Question

For a series LCR circuit, at the condition of resonance, the value of the power factor will be:

• A. Zero
• B. 1
• C. 0.2
• D. 0.5

Answer 1

The Correct Option is B

In a series LCR circuit, resonance occurs when the inductive reactance equals the capacitive reactance, effectively canceling each other out. At this point, the circuit's impedance is purely resistive. The power factor, which is defined as the cosine of the phase angle between the voltage and current, is given by: 

Power Factor \((PF) = cos(ϕ)\)

At resonance, the phase difference ϕ is zero because the current and voltage are in phase.

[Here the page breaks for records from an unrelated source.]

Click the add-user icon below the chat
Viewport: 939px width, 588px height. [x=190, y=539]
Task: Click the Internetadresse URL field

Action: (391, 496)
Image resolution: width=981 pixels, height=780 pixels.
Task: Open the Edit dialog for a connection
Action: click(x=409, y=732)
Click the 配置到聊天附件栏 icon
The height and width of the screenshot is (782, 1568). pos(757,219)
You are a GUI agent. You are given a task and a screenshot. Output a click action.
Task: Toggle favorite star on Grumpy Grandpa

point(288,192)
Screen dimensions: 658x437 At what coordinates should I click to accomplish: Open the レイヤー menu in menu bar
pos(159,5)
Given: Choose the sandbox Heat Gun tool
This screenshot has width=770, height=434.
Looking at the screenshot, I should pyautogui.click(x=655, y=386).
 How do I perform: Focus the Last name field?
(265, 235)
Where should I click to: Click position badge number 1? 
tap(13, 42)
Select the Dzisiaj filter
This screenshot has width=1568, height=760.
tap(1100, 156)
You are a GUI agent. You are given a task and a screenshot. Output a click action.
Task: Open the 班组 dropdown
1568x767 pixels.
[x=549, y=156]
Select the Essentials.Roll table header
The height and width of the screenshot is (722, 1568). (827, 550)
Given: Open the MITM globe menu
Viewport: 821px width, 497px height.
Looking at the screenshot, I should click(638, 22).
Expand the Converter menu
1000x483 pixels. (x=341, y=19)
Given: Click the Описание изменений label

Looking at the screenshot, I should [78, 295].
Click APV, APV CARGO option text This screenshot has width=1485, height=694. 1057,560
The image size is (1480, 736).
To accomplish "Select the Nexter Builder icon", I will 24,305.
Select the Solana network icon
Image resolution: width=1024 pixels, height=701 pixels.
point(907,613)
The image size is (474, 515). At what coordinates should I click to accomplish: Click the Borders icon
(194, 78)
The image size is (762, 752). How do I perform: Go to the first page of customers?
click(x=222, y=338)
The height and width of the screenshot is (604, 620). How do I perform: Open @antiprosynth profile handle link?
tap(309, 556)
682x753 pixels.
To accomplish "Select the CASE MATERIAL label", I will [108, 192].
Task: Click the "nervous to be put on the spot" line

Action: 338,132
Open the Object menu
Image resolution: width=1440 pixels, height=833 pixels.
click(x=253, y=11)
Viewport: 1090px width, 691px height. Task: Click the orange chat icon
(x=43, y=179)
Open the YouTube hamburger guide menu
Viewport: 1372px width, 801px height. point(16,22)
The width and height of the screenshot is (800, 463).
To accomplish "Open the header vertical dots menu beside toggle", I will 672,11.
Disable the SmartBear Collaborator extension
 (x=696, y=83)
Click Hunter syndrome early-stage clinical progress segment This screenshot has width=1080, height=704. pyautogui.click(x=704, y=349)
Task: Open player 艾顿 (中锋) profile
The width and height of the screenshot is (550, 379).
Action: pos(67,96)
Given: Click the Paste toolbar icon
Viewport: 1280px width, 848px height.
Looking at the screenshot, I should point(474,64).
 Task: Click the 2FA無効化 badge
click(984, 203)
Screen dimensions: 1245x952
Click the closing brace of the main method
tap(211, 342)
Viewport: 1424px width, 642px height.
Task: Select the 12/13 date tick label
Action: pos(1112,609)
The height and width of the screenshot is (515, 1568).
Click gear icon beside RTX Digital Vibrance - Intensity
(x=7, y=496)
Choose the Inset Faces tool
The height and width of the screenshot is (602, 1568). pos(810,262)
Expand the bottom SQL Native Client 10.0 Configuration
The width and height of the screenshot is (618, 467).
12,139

This leads to:

\(PF = cos(0) = 1\)

Therefore, at the condition of resonance in a series LCR circuit, the value of the power factor is 1.

Answer 2

Series LCR Circuit at Resonance:

• At resonance: Inductive reactance (X_L) = Capacitive reactance (X_C)
• Net impedance becomes purely resistive: Z = R (minimum impedance)
• Phase difference (φ) between current and voltage becomes zero

Power Factor Calculation:

Power factor = cosφ = R/|Z|

At resonance: 
|Z| = √[R² + (X_L - X_C)²] = R (since X_L = X_C) 
∴ Power factor = cosφ = R/R = 1

Final Answer: The power factor will be 1 (unity) at resonance.